This is the ballad of Gregory Gross
Who liked to eat spiders and all sorts of bugs
He lived in a village called Huntingdon Green
In a cottage with hard wooden floors and bright rugs.
One day as he sat by the living room fire
A scuttling, shuffling thing caught his eye.
A spider? A woodlouse? He wasn’t quite sure,
But whatever it was it would do for his pie.
With a spring and a grasp he had captured the thing,
And he carefully opened his hands for a look.
It was small. It was scared. It had green and red stripes.
But what was most strange: it was holding a book.
A bug with a book? What had Gregory found?

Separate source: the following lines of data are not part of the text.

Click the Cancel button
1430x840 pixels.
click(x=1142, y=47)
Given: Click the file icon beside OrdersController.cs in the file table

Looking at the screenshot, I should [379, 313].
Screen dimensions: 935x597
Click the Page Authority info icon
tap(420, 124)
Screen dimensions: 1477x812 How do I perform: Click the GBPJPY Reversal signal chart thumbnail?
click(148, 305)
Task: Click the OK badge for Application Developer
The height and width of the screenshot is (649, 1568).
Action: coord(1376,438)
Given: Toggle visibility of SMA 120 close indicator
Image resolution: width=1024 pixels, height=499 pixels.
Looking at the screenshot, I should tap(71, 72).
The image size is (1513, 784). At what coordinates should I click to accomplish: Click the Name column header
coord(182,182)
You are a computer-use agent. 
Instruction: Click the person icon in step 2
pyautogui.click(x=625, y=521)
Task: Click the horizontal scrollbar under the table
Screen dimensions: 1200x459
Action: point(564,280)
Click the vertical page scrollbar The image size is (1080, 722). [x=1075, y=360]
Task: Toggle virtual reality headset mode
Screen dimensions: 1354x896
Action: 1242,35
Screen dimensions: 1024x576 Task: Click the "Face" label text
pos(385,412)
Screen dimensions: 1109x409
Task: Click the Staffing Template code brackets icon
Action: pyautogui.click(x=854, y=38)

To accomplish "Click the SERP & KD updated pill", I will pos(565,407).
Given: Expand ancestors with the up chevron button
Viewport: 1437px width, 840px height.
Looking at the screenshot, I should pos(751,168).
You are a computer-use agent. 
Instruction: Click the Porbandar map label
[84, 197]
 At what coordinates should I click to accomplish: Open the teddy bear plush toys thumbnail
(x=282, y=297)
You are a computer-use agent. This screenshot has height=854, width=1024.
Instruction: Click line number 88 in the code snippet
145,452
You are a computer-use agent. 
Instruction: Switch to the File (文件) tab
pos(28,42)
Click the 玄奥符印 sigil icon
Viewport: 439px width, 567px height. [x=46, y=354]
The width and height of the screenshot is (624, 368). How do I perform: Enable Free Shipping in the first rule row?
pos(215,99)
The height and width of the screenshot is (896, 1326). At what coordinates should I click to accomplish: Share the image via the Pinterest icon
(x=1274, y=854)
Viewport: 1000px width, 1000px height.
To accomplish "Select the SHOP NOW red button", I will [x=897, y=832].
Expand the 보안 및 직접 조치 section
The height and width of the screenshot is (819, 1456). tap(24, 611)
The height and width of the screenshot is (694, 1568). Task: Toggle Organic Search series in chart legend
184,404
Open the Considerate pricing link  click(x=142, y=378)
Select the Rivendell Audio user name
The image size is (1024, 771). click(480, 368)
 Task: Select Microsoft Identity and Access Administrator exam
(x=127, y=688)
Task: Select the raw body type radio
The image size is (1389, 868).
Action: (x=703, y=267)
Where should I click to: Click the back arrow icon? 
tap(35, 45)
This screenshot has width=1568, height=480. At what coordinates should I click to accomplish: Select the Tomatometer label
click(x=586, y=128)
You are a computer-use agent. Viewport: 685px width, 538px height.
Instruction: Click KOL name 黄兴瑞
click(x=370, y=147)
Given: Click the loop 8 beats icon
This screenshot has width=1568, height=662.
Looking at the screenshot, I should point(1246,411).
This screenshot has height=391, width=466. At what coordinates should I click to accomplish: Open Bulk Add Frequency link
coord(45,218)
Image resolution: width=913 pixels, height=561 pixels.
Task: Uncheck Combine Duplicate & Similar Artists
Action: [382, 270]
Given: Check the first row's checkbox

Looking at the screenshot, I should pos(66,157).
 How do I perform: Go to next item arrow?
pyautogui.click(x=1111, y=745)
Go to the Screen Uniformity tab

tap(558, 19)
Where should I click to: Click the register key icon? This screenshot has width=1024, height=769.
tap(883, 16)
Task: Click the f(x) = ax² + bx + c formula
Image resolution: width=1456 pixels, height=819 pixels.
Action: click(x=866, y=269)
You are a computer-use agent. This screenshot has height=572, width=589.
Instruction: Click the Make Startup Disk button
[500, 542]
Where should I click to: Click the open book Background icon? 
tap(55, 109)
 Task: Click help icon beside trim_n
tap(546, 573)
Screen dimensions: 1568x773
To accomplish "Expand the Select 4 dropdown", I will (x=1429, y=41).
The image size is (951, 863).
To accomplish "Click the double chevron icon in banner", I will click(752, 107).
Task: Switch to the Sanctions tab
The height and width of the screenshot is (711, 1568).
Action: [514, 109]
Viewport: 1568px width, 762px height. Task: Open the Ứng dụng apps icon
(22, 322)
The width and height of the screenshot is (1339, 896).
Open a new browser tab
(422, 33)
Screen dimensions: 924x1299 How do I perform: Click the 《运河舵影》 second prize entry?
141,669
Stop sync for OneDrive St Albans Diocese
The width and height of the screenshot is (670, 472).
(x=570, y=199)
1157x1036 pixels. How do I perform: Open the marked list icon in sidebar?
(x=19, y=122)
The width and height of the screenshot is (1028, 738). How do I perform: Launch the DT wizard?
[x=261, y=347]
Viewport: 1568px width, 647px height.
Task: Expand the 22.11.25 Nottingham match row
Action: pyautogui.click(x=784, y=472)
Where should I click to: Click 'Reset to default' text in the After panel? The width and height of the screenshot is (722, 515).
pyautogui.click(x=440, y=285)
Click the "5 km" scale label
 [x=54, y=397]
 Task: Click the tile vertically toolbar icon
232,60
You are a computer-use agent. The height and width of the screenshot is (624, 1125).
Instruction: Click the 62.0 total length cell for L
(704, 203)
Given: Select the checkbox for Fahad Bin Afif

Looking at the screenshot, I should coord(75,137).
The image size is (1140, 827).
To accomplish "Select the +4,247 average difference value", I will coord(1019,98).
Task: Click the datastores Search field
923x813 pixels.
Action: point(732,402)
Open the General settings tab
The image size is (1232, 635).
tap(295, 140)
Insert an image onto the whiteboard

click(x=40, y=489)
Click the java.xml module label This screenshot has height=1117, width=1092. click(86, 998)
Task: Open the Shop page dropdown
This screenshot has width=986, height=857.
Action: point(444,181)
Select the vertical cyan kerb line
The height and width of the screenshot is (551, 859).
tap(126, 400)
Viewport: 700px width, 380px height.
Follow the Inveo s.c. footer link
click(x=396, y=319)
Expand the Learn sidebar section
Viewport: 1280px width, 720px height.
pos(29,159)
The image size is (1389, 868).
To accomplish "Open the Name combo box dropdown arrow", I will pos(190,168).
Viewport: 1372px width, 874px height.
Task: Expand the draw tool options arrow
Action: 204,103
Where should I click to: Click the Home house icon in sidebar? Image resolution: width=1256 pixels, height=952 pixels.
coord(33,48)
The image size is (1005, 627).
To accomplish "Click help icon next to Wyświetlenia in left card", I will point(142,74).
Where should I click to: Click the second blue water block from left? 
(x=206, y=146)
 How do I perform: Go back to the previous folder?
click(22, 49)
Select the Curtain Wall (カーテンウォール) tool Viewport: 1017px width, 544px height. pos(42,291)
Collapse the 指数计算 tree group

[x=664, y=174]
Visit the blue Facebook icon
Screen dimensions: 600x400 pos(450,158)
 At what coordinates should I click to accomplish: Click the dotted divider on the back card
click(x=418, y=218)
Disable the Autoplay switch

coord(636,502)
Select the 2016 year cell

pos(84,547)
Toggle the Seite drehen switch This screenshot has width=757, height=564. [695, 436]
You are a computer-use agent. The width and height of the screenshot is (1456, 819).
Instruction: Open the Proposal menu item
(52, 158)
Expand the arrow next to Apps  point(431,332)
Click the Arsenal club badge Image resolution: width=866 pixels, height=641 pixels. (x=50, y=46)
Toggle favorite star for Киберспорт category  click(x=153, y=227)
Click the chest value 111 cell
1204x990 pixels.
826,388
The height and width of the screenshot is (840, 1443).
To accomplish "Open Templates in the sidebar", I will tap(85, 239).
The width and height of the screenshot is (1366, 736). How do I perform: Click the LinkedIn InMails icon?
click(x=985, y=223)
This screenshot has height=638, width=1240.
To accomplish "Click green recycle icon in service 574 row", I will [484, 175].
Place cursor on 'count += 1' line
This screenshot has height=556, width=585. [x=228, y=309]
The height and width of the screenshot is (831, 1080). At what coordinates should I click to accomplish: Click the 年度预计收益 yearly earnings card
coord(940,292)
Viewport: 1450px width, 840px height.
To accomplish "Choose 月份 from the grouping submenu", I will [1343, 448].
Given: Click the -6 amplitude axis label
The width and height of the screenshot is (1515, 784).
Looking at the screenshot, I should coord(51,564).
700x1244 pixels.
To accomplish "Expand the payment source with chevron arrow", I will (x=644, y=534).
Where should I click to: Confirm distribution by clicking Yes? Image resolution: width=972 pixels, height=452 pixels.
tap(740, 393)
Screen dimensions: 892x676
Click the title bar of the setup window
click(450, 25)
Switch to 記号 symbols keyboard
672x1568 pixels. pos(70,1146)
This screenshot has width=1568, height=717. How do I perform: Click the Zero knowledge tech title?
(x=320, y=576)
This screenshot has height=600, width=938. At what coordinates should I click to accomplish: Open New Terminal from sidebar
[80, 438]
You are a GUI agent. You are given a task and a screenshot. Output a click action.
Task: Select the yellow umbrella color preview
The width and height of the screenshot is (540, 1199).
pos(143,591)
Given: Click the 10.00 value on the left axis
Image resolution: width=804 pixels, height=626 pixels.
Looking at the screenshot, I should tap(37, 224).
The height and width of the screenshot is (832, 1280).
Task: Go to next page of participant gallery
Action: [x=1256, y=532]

As he peered even closer he cried in surprise –
The glint of some glasses was what he saw next
Perched on the creature’s one hundred bright eyes.
‘Oh please do not eat me!’ the creature exclaimed.
‘I’ve done you no harm, and I just want to read
This book by the greatest of all insect scribes –
JK Crawling, the queen of the green centipedes.’
‘JK Crawling? I don’t think I’ve heard of that name,
Though it rings a vague bell – I cannot think why.
I confess I’m intrigued. You may sit in this matchbox
And read while I roll out the lid for my pie.’
So as Gregory sprinkled the flour on the board
And rolled out the pastry, and cut out a round,
The creature began, in a voice full of fear,
To read ‘Hairy Patter and the Hole in the Ground.’
His voice, at first timid, began to grow strong,
And Gregory found himself drawn to its tone,
And before it was done he’d forgotten his pie
And was sitting engrossed as the creature read on.
And after a while he said to the bug,
‘You read with such passion, you read with such grace –
I’d never have thought it from creatures like you.
Off you go – I’ll find something to eat in your place.’
And the bug scuttled off on his thirty-two legs,
And onions and cheese took his place in the pie,
And Gregory found he was longing to know:
Did Hairy escape, and Lord Volderoach die?
A week later as Gregory sat by the fire,
A scuttling, shuffling thing caught his eye,
But this time he bowed and said, ‘Please have no fear.
I’m Gregory. What is your name, little guy?’
‘I’m Scratch,’ said the bug. ‘If you give me your word
That your diet has changed to what most humans eat,
Then I’ll open my book and I’ll find the right page
And I’ll read as I sit on this rug by your feet.’
And so it fell out that a friendship was born,
And Gregory never again ate a bug,
And Scratch never feared as he scuttled along
To his place by the fire on the warm woollen rug.